TKO Records proudly pronounces The Generators as “Los Angeles’ own Street Punk heroes . . .” With the mild mainstream success of bands like Rancid and The Dropkick Murphys, its no surprise that the new big thing in the underground punk scene is “streetpunk”. I’ve always had problems with the blatant labels that music critics tend to slap on bands, but I have an even bigger problem with record labels riding the waves of conformity and promoting their bands with the very same labels. Perhaps, it gets the formalities out of the way in a quick sentence sound bite, but it’s annoying nonetheless.
I’m still not exactly sure what the “streetpunk” sound is, but if The Generators are any indication, it has its roots in the retro punk scene: buzz saw guitars, pseudo-oi sing-a-longs, and street-wise lyrical content. Apparently, The Generators feature an “all-star line-up, including ex-members of Schleprock and the Choice”. But, their biggest claim to fame seems to be that their vocalist is longtime, LA punk veteran, Doug Dagger. Regardless of their past endeavors, I’ve always felt a band has to stand up on their own merits.

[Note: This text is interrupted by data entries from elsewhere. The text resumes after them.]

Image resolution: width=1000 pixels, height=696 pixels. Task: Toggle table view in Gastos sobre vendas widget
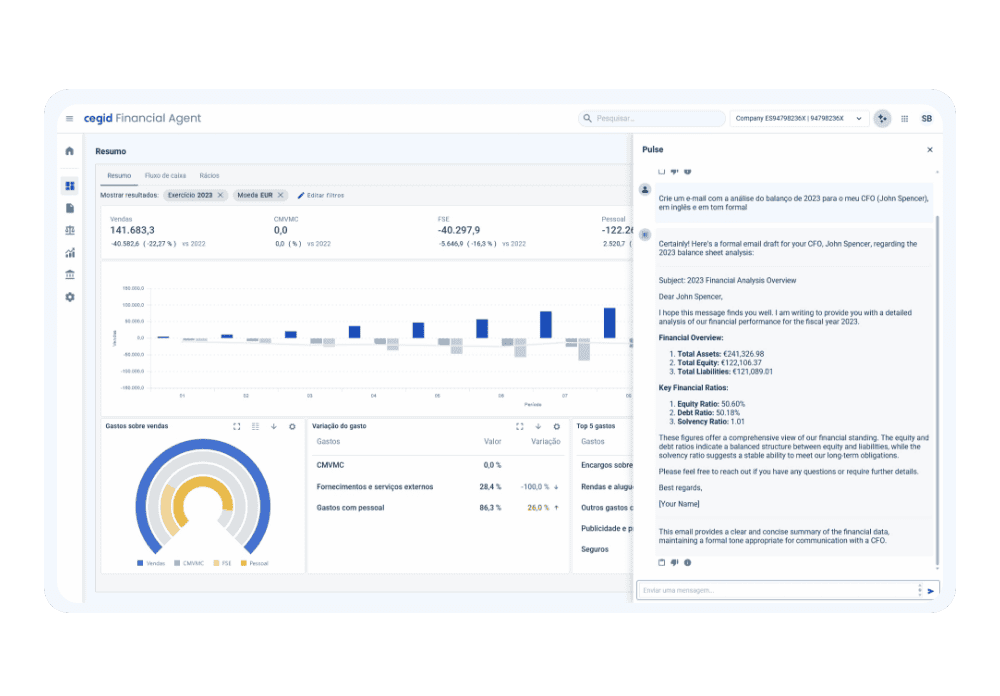tap(255, 426)
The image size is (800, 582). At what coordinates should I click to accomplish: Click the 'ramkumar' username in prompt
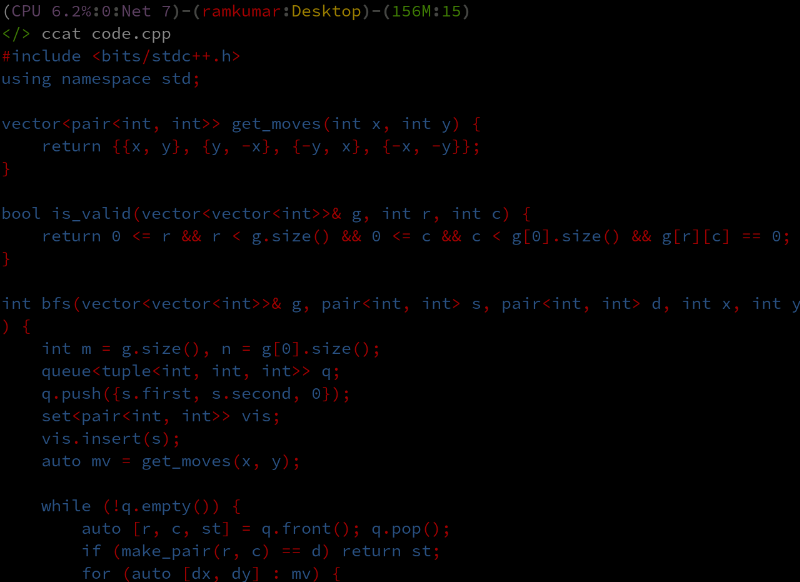(241, 11)
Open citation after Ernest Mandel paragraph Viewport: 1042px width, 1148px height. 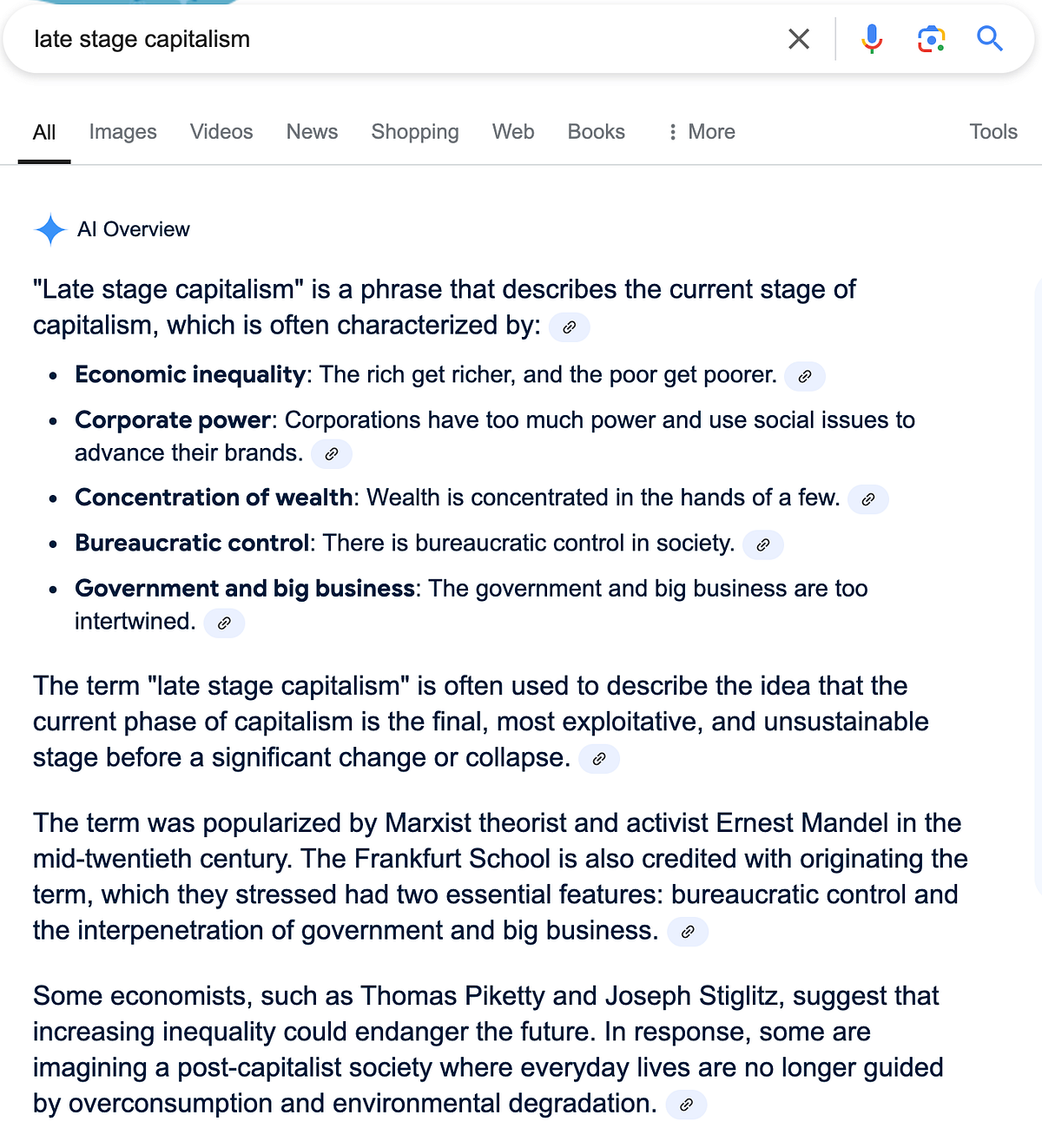688,932
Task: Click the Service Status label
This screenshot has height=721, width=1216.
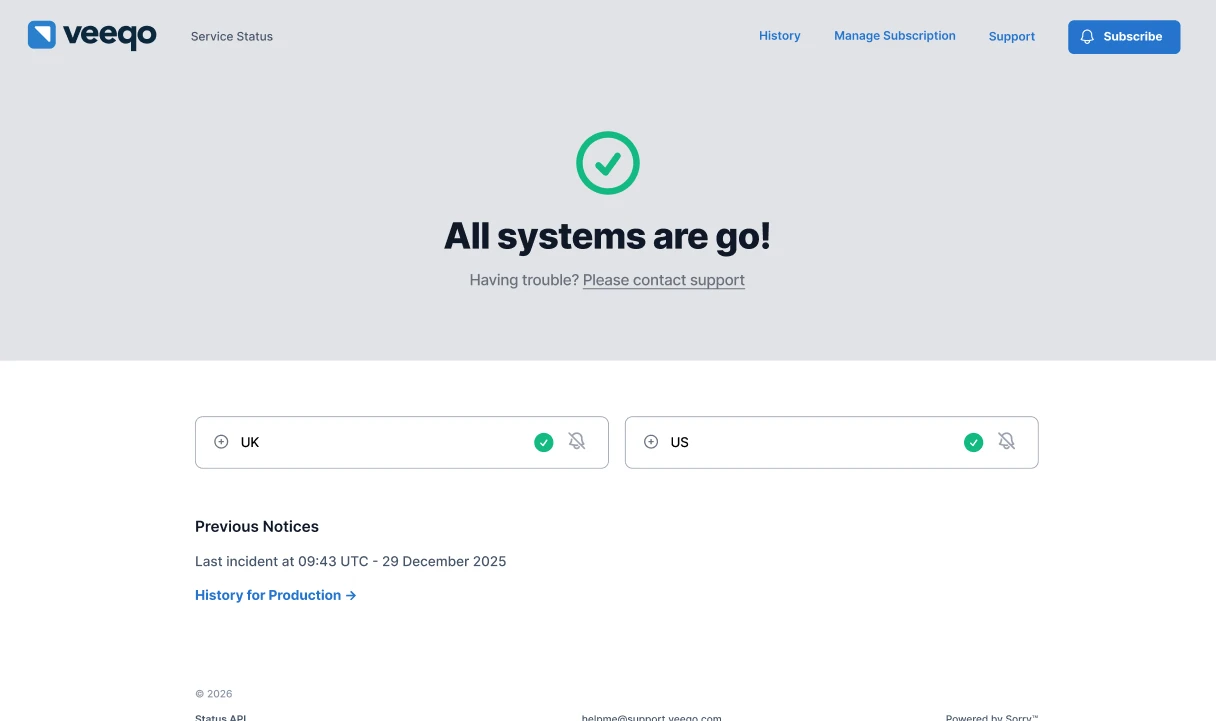Action: click(231, 36)
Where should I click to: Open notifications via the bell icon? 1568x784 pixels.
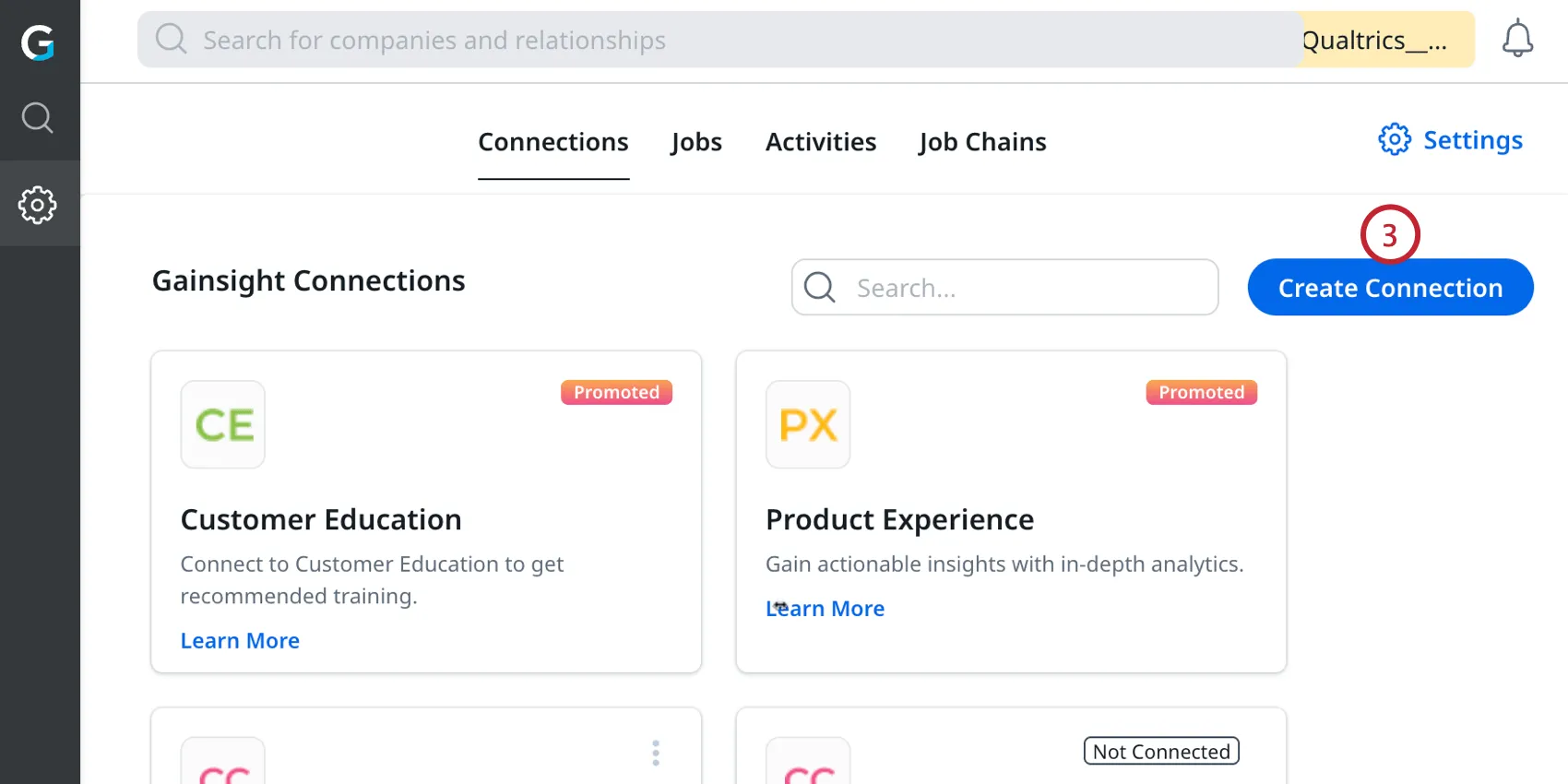click(1517, 39)
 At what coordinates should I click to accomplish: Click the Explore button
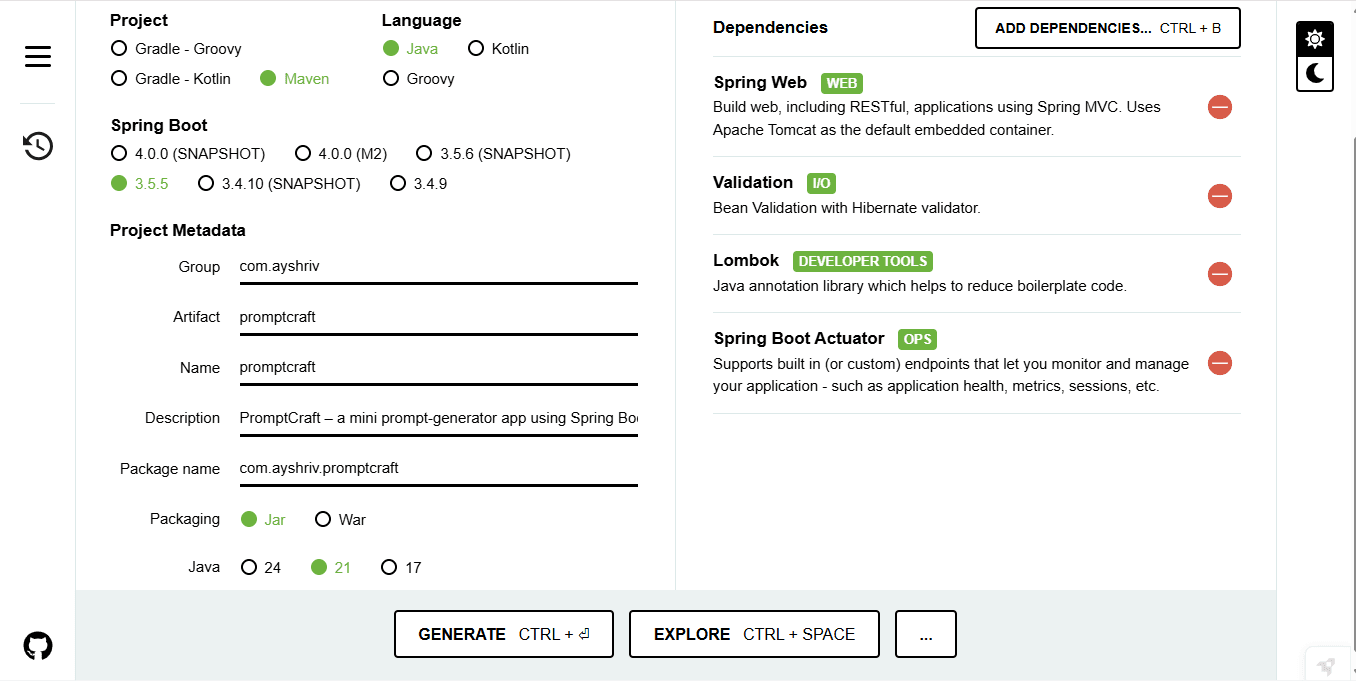click(x=754, y=634)
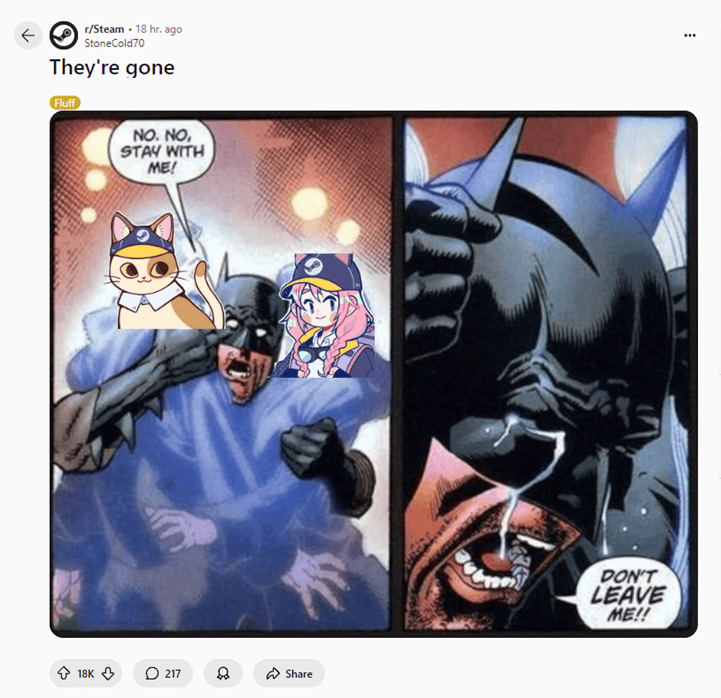Upvote the post

(63, 674)

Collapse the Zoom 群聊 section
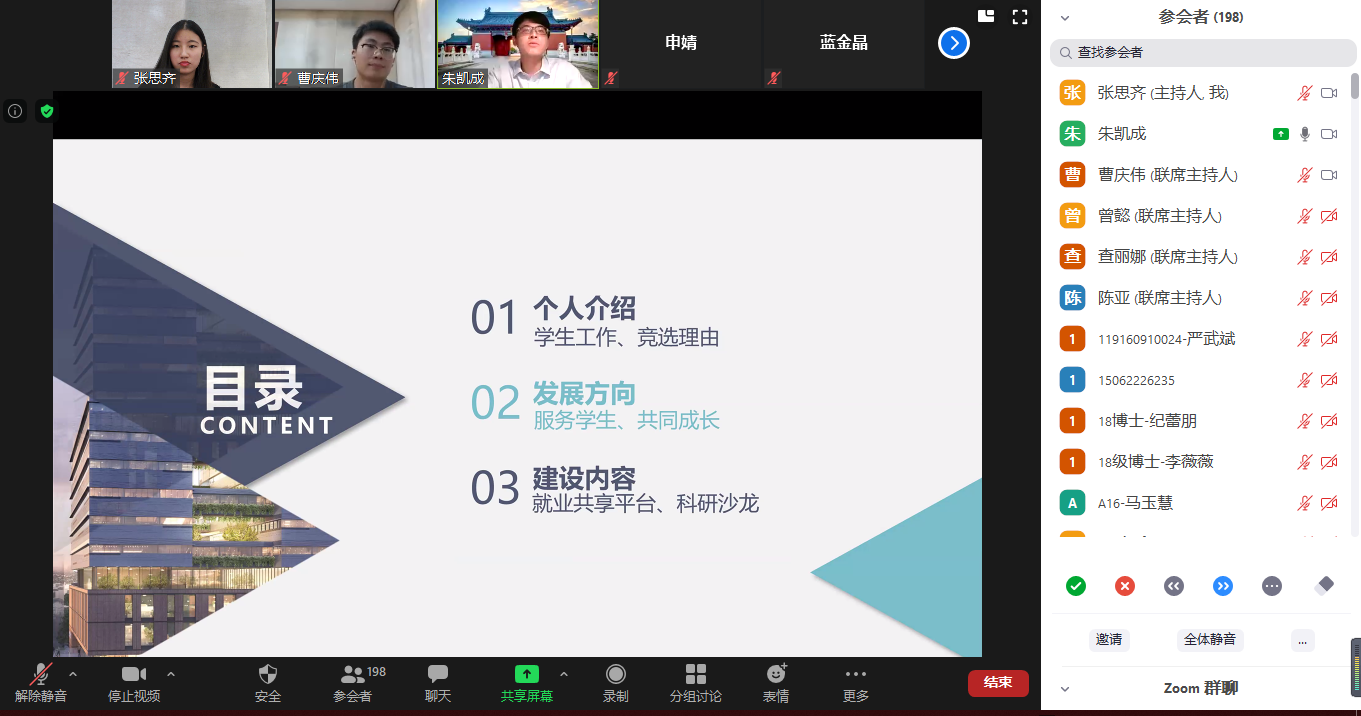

Tyranny was a rather mediocre listen first time around. Sure, all the right elements were there—a solid back beat, roaring guitars chunking away, and plenty of shouting. But, it just failed to catch my attention. To be fair, I gave it a few more listens, and the album started to grow on me, especially songs like “Down in the City”, “Hijacked”, and “Summer of Unrest” which rely heavily on a repetitive guitar melody to move the song forward.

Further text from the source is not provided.